Lines that contain the string "blue" are the ones to list; copy all of them from the records.

Recorded information: Begin

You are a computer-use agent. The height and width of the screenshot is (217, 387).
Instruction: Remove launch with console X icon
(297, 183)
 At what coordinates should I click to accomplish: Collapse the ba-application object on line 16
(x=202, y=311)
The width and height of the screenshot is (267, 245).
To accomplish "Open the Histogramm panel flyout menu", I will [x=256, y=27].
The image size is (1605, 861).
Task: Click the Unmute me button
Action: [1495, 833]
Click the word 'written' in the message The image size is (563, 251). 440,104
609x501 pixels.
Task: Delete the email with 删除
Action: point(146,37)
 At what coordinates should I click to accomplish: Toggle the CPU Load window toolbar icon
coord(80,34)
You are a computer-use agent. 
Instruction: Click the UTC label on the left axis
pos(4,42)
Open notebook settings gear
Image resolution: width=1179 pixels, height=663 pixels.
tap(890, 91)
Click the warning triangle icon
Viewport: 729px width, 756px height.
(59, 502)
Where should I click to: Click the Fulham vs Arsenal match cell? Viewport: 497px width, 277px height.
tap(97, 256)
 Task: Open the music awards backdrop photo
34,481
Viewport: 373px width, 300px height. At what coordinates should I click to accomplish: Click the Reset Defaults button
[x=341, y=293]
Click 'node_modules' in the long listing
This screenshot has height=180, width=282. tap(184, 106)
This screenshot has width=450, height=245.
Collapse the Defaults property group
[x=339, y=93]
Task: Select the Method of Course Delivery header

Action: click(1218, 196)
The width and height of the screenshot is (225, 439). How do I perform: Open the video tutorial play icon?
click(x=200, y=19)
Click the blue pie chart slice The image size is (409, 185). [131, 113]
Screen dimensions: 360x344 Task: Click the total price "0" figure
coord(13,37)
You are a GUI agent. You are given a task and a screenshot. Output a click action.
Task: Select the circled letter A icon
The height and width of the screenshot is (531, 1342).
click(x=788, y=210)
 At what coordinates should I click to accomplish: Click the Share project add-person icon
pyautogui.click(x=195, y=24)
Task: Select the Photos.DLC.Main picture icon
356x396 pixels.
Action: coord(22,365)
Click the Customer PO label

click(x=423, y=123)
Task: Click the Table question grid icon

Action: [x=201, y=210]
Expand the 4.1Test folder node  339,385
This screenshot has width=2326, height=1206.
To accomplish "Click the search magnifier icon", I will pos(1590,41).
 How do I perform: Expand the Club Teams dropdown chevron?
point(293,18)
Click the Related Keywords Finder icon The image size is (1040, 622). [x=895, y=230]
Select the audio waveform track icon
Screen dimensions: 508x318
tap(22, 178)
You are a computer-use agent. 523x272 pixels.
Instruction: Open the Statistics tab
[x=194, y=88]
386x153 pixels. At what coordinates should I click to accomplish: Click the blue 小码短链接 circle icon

Recorded information: End

Task result
Click the blue pie chart slice The image size is (409, 185). [131, 113]
386x153 pixels. At what coordinates should I click to accomplish: Click the blue 小码短链接 circle icon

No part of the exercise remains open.